En diversos casos, lo recién mencionado implicó agremiar y proteger a la fuerza de trabajo de su dominio transnacional, haciendo uso y abuso de su condición sobreexplotada para que, junto con el monopolio de los recursos naturales, se compensaran las pérdidas que el intercambio desigual le imponía a la región por su atraso tecnológico. Así, se intentaba contrarrestar la hegemonía estadounidense mediante el desarrollo de este nuevo patrón industrial de reproducción que permitiera, justamente de un modo desarrollista, colocarse en una mejor posición en el mercado mundial.
De cualquier forma, dicha estrategia fue derrotada con el arribo de una nueva revolución tecnológica y el establecimiento del Estado neoliberal. La electro-informática y las nuevas cadenas globales de producción (Gereffi, 2001) impactaron en el proceso de trabajo mediante la deslocalización del mismo, permitiendo interconectar los sistemas informáticos con las máquinas-herramientas y, por tanto, generar el diseño de las mercancías dentro de la metrópoli capitalista y desplegar los distintos procesos productivos en las zonas del planeta donde la fuerza de trabajo pudiera ser extremadamente barata.

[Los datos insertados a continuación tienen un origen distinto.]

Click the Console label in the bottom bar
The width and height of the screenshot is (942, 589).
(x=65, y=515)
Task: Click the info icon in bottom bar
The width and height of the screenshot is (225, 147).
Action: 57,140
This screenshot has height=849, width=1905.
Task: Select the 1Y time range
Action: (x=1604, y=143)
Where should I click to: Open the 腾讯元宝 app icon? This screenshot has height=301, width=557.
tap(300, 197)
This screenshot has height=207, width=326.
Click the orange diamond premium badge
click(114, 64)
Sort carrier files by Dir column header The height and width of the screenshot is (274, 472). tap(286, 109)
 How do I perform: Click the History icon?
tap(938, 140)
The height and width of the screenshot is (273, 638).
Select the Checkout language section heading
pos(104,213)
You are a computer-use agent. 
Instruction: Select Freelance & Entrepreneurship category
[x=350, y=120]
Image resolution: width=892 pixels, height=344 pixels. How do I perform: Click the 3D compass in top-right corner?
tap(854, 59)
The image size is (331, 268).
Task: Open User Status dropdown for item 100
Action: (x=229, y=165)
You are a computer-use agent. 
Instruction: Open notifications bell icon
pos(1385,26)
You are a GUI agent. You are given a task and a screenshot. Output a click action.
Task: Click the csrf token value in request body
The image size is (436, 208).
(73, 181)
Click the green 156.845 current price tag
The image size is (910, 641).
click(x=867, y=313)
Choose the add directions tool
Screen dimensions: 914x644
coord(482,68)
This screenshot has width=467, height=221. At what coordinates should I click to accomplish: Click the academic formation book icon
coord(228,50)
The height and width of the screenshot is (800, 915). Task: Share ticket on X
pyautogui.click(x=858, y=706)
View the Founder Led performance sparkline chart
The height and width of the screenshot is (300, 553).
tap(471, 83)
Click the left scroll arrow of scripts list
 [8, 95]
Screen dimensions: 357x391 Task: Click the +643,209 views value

De esta manera, se fundó una nueva división internacional del trabajo que se conformaría en grandes cadenas globales de producción y segmentación de los procesos productivos, llevando a las zonas periféricas y dependientes a las fases de la producción maquiladora o de ensamble (Osorio, 2016). Por ese motivo, la ofensiva que el capital trajo consigo al mundo del trabajo, producto de la innovación tecnológica, fue brutal (al incrementar la precariedad laboral con los sistemas de subcontratación). Lo anterior acrecentó el valor de las transferencias hacia la metrópoli y el acceso de empresas trasnacionales a la sobreexplotación directa de las zonas dependientes, derrotando así el monopolio defensivo que los Estados periféricos celosamente cuidaron en el siglo pasado: la sobreexplotación de la fuerza de trabajo y los recursos naturales.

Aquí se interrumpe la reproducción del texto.